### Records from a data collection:
* * *
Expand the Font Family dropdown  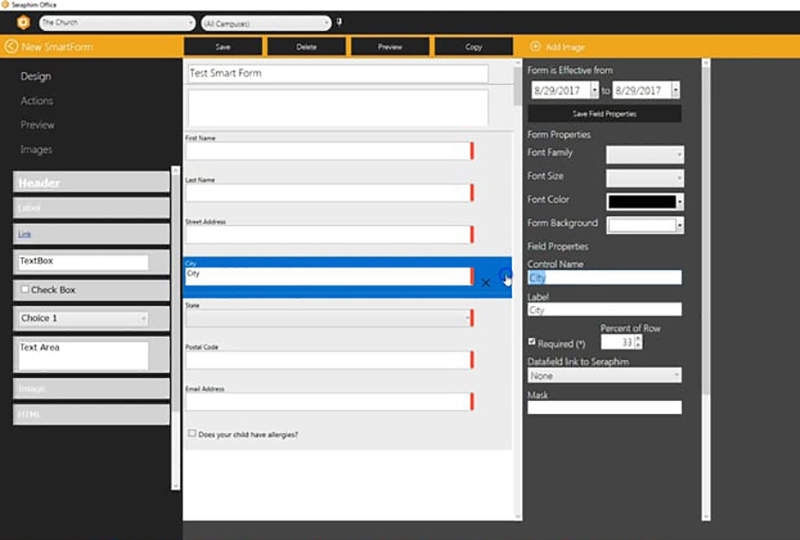tap(645, 154)
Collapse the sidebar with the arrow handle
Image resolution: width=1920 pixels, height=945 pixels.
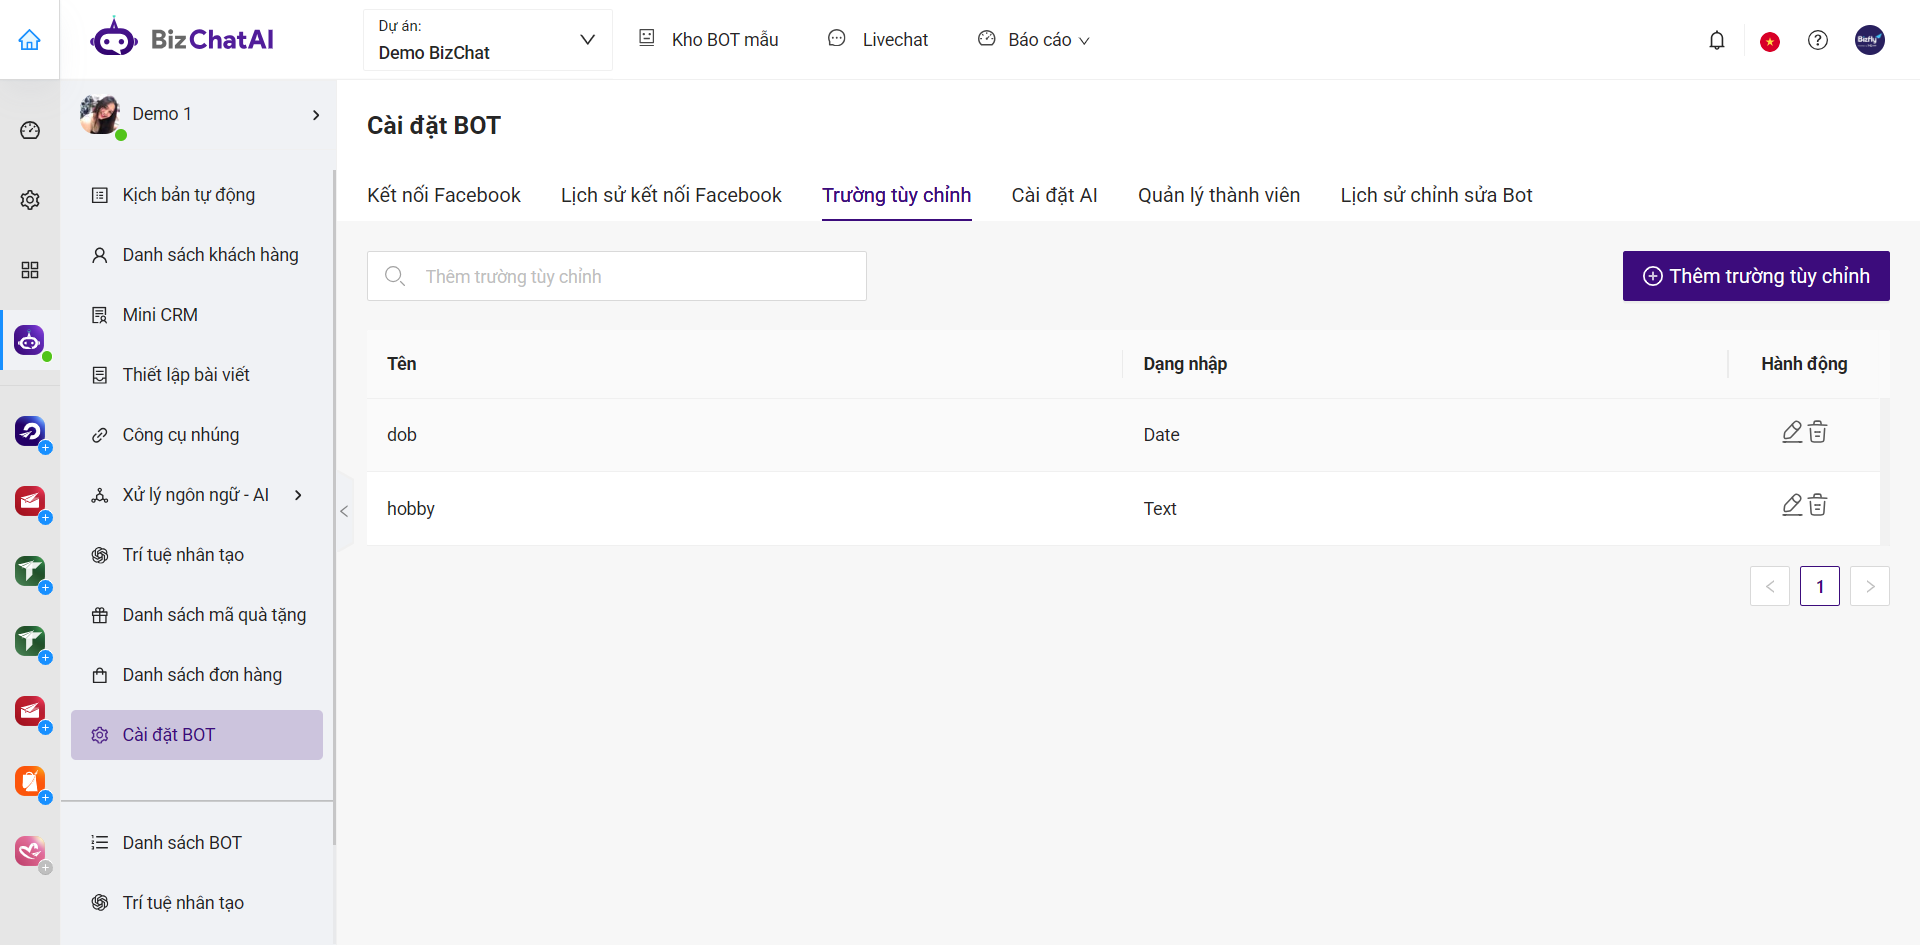point(344,511)
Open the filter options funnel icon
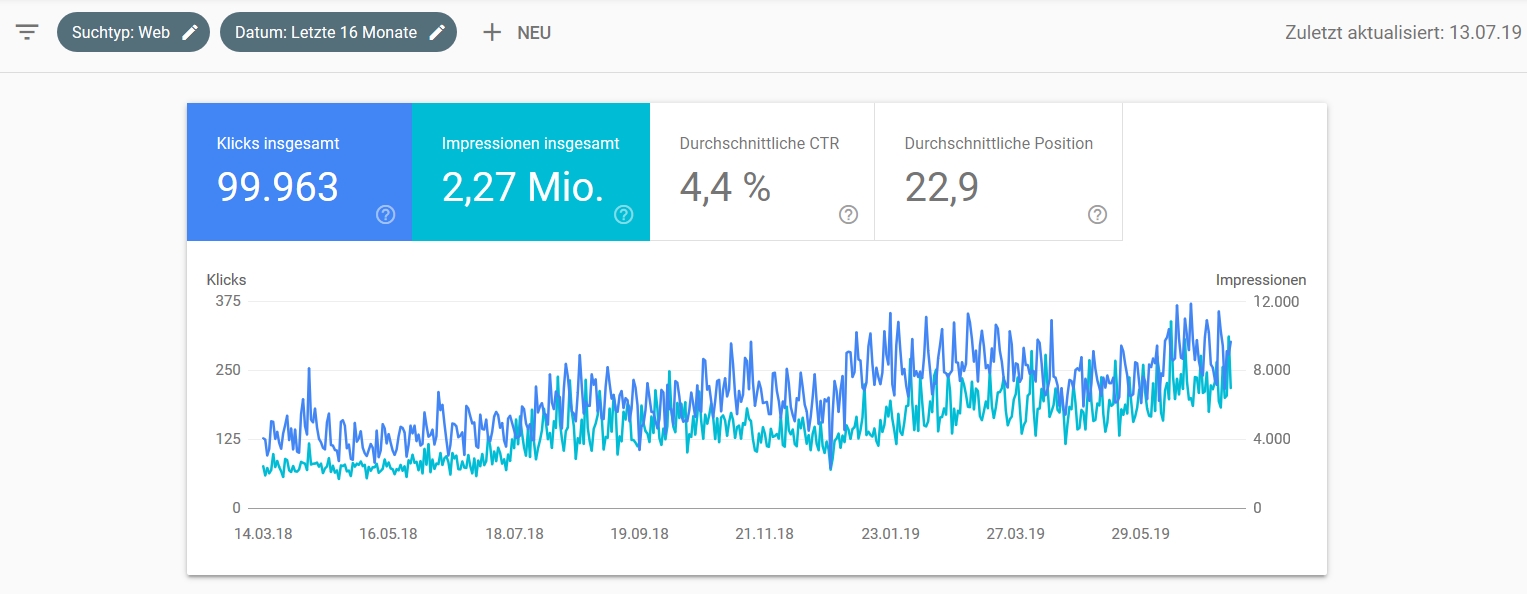1527x594 pixels. [26, 31]
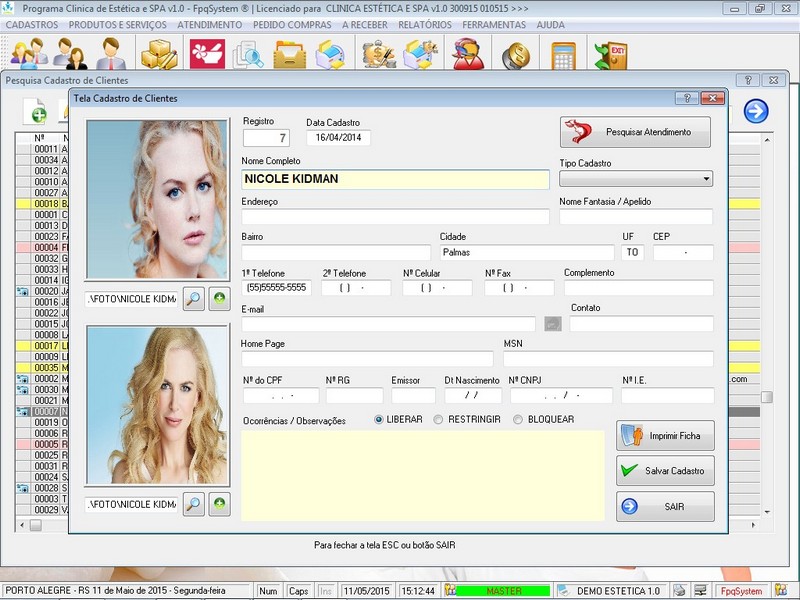Click green plus icon beside the bottom photo path

pyautogui.click(x=219, y=504)
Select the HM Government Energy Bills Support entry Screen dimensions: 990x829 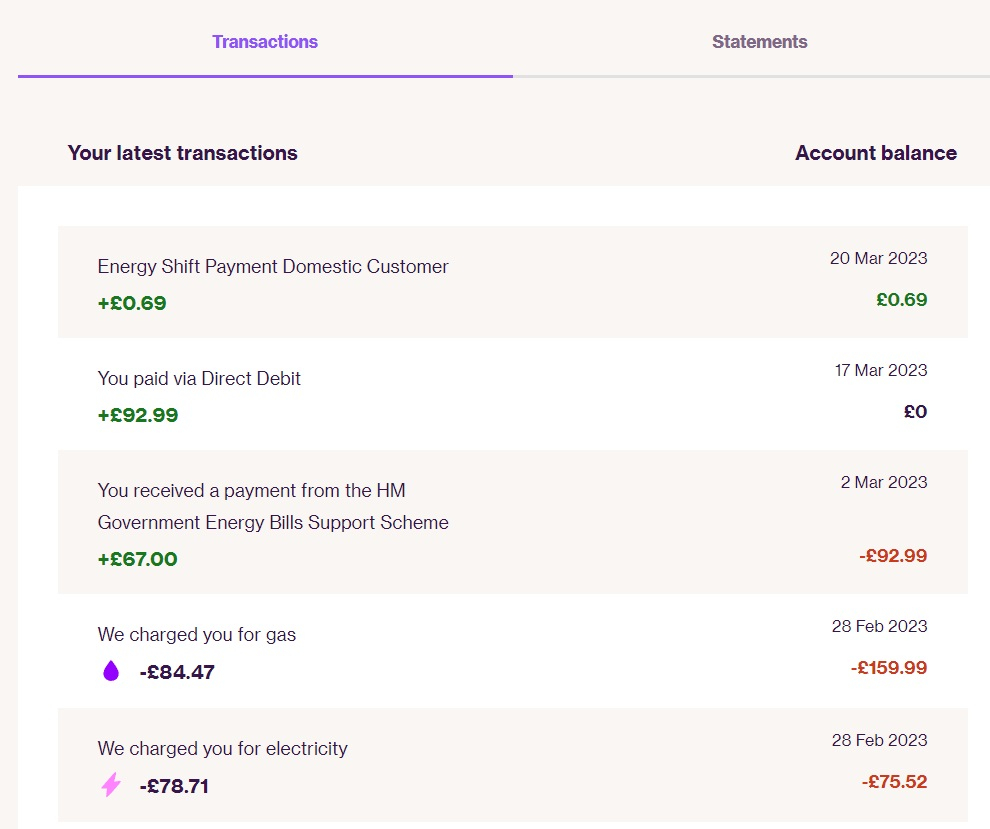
* * *
### Task to carry out:
Find the line holding "Open the filter options funnel icon" in the data above. Retype it and every later line exactly, through the end, but not the pictures.

### Solution for this problem:
Open the filter options funnel icon
1527x594 pixels. [26, 31]
Click green plus icon beside the bottom photo path

pyautogui.click(x=219, y=504)
Select the HM Government Energy Bills Support entry Screen dimensions: 990x829 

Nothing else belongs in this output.